Best 10 Tips Before Starting Trail Running

Best 10 Tips Before Starting Trail Running

Are you a seasoned runner specialised in short or long distances, 5km, 10km, half marathons or marathons, and you’re feeling ready to run your first trail? Do you dream of going beyond your limits, of feeling the pleasure of running in the wild? If so, then here are a few tips to help you train effectively and prepare you got this new running experience.

What is a trail?

First and foremost, it is important to lay some foundations: no, the trail is not a marathon run next to a cornfield, nor is it a hike in the forest. It’s running on trails, paths or hilly route in forests or on mountains, it’s normally classified as a trail when the distance is between 21km and 80km, and known as an Ultra-Trail for courses over 80km. Easy right?!

Trail Running – a demanding discipline

If you’re keen on running a trail for the sole purpose of enjoying nature, to tone up your legs a bit and without any prior training, then you better think again! A trail is not a hike in the forest; it’s hard running, usually for (very) long distances, with uneven ground, and indeed requires a lot of intense and educated preparation. So, we hope you don’t have any false pretenses of jumping on the trail bandwagon because it is “trend”, without respecting a few prerequisites… warm up the legs, train your mind and get ready to hurt yourself a little bit.

Which trail to choose?

For this first trail, don’t go for Superman, there’s nothing worse than overestimating your strength and putting yourself off ever trying it again. Choose a short distance, with a few, but not too many, technical passages. It’s handy to keep it in mind that a 100m altitude difference is about an extra 1km of effort time, so put on an ascent-friendly pace for your first race, to “test the waters” and so you don’t disappoint yourself with a slower than average time. Once you get to your second trail you can start to try and raise the bar! Below is a little teaser for a schedule of upcoming trails.

Adaptive Training

Significant differences in altitude, the technicality of certain passages, the unavoidable variety of the terrain, scarcity of supplies… These are just a handful of things that make the trail different from your previous running races, and why you can’t prepare for it in the same way. Maybe you’re tired of the Tarmac or the chance to go rub yourself up against the best Kenyans titillates you? This is a good start, but you’ll have to raise the level, without going to the breaking point, to face the best in your first trail.

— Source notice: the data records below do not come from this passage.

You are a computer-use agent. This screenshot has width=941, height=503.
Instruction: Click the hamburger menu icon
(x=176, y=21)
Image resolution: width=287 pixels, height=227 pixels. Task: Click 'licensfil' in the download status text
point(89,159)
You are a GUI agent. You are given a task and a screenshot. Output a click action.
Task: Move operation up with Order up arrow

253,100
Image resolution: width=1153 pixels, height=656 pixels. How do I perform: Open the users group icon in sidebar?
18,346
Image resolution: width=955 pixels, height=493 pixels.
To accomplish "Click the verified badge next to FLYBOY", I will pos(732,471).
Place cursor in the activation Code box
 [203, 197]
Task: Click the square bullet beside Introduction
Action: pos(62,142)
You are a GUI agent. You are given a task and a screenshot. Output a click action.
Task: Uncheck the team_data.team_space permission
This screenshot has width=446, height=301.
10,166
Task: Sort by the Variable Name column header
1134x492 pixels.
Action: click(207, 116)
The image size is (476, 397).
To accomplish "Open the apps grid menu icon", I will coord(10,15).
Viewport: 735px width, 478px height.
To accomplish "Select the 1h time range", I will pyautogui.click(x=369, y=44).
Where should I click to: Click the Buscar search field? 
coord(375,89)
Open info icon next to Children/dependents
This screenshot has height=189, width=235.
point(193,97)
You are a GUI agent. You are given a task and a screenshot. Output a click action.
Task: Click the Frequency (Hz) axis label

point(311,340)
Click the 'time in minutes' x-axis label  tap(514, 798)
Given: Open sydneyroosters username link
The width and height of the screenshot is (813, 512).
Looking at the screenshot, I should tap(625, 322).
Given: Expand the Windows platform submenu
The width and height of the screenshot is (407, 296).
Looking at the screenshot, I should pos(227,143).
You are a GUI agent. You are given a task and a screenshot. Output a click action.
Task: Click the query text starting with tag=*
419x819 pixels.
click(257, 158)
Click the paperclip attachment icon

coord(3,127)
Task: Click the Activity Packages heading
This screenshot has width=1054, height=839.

First, the frequency of your training outings will suffer, especially if you intend to run a long-distance trail! For a short 20km trail, three weekly outings should be enough, but for a longer trail, which we do not recommend for a first introduction to trail running, you are looking at between 4 to 6 training sessions a week. Wallowing in front of the TV will have to wait till the next life, but the key to a good runner is having mental and foolproof motivation, right? So, do not lose sight of your goal, and get out there and run!

It’s also recommended to accustom your body to the terrain you’ll be encountering on a trail to give you a good feel for the upcoming race or session.